[Saved entries]
----------
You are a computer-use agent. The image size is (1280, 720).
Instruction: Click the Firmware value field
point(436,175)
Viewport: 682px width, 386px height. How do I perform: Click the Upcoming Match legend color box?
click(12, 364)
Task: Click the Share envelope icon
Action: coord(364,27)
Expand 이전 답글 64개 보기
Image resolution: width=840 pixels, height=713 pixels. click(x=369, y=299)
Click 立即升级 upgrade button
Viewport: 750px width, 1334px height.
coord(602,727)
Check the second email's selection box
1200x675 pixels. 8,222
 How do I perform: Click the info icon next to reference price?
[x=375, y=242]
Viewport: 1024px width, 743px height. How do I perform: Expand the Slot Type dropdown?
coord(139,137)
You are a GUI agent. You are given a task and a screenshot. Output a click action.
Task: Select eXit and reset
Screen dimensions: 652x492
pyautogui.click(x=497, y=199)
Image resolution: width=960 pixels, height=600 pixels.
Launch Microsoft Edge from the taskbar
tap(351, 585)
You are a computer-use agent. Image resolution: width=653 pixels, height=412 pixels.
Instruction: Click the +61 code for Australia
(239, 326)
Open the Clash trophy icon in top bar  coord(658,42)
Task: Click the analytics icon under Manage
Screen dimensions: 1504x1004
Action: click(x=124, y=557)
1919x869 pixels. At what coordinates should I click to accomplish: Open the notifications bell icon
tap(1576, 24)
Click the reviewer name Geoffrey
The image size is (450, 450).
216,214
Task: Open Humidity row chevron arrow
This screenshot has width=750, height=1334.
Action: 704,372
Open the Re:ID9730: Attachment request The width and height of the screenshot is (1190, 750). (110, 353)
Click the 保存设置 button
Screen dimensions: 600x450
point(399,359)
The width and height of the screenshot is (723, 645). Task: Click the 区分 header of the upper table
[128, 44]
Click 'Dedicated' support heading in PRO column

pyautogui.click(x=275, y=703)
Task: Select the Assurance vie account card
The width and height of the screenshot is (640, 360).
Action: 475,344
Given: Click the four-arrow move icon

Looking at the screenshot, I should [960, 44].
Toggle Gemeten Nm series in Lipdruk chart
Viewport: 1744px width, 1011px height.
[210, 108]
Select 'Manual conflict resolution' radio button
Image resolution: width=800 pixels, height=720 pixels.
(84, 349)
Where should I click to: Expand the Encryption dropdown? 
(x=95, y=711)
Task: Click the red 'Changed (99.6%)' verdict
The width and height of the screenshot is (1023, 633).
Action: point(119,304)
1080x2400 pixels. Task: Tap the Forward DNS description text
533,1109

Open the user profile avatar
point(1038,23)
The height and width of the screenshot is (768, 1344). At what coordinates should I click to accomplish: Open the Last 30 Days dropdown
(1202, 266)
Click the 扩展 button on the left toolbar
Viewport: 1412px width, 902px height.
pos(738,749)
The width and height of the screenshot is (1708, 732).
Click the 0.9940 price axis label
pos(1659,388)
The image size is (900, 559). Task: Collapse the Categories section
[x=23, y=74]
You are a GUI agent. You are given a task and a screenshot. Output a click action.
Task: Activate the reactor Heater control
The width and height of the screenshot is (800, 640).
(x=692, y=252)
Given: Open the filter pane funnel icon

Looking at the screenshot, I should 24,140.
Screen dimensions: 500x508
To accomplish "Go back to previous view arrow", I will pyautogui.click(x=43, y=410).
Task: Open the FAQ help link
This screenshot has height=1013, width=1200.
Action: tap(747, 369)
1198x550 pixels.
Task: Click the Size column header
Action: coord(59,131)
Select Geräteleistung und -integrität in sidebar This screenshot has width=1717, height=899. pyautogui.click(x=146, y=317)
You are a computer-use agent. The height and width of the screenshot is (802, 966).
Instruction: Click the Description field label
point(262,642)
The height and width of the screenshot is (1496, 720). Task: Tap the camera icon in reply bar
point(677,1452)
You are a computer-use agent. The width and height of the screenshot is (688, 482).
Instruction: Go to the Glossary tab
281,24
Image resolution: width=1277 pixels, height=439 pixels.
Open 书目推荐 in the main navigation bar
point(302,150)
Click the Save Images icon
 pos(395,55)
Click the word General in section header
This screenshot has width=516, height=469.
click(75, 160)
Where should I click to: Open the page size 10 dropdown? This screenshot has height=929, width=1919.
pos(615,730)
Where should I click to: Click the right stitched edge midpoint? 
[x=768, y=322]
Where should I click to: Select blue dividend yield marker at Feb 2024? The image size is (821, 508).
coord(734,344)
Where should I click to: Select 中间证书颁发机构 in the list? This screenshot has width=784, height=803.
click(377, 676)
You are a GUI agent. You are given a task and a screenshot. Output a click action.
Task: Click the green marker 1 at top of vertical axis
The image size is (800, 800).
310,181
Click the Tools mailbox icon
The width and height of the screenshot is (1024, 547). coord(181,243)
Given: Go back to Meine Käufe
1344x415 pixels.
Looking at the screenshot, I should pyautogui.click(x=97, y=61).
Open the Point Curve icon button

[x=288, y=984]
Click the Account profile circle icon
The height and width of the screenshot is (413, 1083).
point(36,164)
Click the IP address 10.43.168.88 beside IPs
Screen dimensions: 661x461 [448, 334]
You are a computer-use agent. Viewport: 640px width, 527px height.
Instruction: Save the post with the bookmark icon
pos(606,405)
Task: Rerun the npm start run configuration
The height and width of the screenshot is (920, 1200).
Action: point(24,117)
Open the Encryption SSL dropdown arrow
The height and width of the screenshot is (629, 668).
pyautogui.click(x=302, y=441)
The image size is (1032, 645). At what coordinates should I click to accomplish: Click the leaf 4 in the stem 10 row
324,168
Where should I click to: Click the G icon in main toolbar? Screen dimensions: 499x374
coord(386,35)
----------
PROBLEM TO SOLVE - Find the lines in the data that hold the word "computer". Reply with how many there are and nothing more.

REPLY TO THE EXERCISE - 5